We dont need 7 trillion dollars of datacenters burning the Earth, we need collaborative, open source innovation.
ininewcrow@lemmy.ca 1 year ago
The first part is true … no one cares about the second part of your statement.
conciselyverbose@sh.itjust.works 1 year ago
Seriously, I’d love to be enthusiastic about it because it’s genuinely cool what you can do with math.
But the lies that are shoved in our faces are just so fucking much and so fucking egregious that it’s pretty much impossible.
And on top of that LLMs are hugely overshadowing actual interesting approaches for funding.
falkerie71@sh.itjust.works 1 year ago
For real. Being a software engineer with basic knowledge in ML, I’m just sick of companies from every industry being so desperate to cling onto the hype train they’re willing to label anything with AI, even if it has little or nothing to do with it, just to boost their stock value. I would be so uncomfortable being an employee having to do this.
Badland9085@lemm.ee [bot] 1 year ago
As someone who was working really hard trying to get my company to be able use some classical ML (with very limited amounts of data), with some knowledge on how AI works, and just generally want to do some cool math stuff at work, being asked incessantly to shove AI into any problem that our execs think are “good sells” and be pressured to think about how we can “use AI” was a terrible feel. They now think my work is insufficient and has been tightening the noose on my team.
falkerie71@sh.itjust.works 1 year ago
This. Exactly.
Mikelius@lemmy.world 1 year ago
For sure, it seems like 90% of ai startups are nothing more than front end wrappers for a gpt instance.
dan@upvote.au 1 year ago
They’re all built on top of OpenAI which is very unprofitable at the moment. Feels like the whole industry is built on a shaky foundation.
I guess the successful AI startups will eventually transition to self-hosted models like Llama, if they survive that long.
Zos_Kia@lemmynsfw.com 1 year ago
Most projects I’ve been in contact with are very aware of that fact. That’s why telemetry is so big right now. Everybody is building datasets in the hopes of fine tuning smaller, cheaper models once they have enough good quality data.
Valmond@lemmy.world 1 year ago
Ya, it’s like machine learning but better. That’s about it IMO.
asexualchangeling@lemmy.ml 1 year ago
That’s like saying breathing is like turning oxygen into carbon dioxide but better…

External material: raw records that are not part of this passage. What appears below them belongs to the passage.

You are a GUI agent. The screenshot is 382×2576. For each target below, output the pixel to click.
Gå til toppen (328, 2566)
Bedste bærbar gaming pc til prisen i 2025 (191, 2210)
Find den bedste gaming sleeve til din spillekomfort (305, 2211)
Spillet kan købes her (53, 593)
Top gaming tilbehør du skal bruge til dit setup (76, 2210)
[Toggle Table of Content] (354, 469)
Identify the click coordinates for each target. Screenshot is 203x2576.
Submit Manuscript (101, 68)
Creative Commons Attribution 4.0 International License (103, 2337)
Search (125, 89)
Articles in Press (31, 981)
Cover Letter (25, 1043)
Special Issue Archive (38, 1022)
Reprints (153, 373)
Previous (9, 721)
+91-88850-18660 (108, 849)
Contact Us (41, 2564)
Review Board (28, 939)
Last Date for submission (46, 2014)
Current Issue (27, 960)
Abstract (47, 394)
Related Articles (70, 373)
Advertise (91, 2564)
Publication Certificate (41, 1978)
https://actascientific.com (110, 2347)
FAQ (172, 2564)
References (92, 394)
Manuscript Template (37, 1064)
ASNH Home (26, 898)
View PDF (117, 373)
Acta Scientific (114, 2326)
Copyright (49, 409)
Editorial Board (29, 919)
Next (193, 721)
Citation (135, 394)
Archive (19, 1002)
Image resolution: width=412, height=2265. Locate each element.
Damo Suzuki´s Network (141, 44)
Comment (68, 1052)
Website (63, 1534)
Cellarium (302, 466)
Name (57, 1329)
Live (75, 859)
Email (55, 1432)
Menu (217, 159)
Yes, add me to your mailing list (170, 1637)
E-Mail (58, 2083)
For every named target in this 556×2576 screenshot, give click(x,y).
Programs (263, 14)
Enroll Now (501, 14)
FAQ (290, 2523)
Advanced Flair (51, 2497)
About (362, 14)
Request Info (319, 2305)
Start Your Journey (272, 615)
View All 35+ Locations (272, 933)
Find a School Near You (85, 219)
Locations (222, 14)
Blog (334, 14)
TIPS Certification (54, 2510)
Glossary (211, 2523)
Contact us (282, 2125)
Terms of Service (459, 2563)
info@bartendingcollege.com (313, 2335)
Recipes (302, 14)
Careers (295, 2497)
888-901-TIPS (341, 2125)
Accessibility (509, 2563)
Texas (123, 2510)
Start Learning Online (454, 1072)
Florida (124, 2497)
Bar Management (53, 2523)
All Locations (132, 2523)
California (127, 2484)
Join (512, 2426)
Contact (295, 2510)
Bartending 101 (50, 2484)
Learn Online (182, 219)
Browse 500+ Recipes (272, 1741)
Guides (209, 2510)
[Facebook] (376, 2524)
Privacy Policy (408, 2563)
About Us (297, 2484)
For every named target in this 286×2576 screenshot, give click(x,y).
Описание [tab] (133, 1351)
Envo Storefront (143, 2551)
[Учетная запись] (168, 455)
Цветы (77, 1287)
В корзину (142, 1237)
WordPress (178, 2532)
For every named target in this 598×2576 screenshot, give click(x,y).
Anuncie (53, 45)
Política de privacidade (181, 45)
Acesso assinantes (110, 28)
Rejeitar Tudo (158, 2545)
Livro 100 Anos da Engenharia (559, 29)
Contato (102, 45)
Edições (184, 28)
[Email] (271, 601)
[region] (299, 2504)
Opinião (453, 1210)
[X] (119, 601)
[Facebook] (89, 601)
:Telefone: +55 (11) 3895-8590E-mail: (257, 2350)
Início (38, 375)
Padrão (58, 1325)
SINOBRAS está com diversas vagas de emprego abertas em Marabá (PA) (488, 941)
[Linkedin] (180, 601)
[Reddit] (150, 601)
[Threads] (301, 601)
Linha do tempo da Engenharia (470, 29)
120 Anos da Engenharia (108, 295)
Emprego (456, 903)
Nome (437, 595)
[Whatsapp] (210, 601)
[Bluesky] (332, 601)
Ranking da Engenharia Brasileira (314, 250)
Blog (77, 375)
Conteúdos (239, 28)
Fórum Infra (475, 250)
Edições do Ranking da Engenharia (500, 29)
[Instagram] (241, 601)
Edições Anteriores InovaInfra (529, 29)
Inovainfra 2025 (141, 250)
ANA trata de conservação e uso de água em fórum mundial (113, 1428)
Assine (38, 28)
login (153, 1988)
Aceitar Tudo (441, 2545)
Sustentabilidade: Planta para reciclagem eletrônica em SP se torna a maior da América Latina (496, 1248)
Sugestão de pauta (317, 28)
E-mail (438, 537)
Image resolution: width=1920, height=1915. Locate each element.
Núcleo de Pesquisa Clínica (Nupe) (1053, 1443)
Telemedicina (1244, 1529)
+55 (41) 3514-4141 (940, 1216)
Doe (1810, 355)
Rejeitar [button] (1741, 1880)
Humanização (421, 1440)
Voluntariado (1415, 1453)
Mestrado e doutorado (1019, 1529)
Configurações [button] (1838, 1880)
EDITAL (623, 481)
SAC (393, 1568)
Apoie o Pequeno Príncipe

merc@sh.itjust.works 1 year ago
It is. It’s that plus an important process for living organisms rather than just burning something.
brucethemoose@lemmy.world 1 year ago
I mean… it is machine learning.
sugar_in_your_tea@sh.itjust.works 1 year ago
It’s also neural networks, and probably some other CS structures.
AI is a category, and even specific implementations tend to use multiple techniques.
brucethemoose@lemmy.world 1 year ago
Well there is a very specific architecture “rut” the LLMs people use have fallen into, and even small attempts to break out (like with Jamba) don’t seem to get much interest, unfortunately.
WoodScientist@lemmy.world 1 year ago
I think we should indict Sam Altman on two sets of charges:
A set of securities fraud charges.
8 billion counts of criminal reckless endangerment.
He’s out on podcasts constantly saying the OpenAI is near superintelligent AGI and that there’s a good chance that they won’t be able to control it, and that human survival is at risk. How is gambling with human extinction not a massive act of planetary-scale criminal reckless endangerment?
So either he is putting the entire planet at risk, or he is lying through his teeth about how far along OpenAI is. If he’s telling the truth, he’s endangering us all. If he’s lying, then he’s committing securities fraud in an attempt to defraud shareholders. Either way, he should be in prison. I say we indict him for both simultaneously and let the courts sort it out.
FlyingSquid@lemmy.world 1 year ago
“When you’re rich, they let you do it.”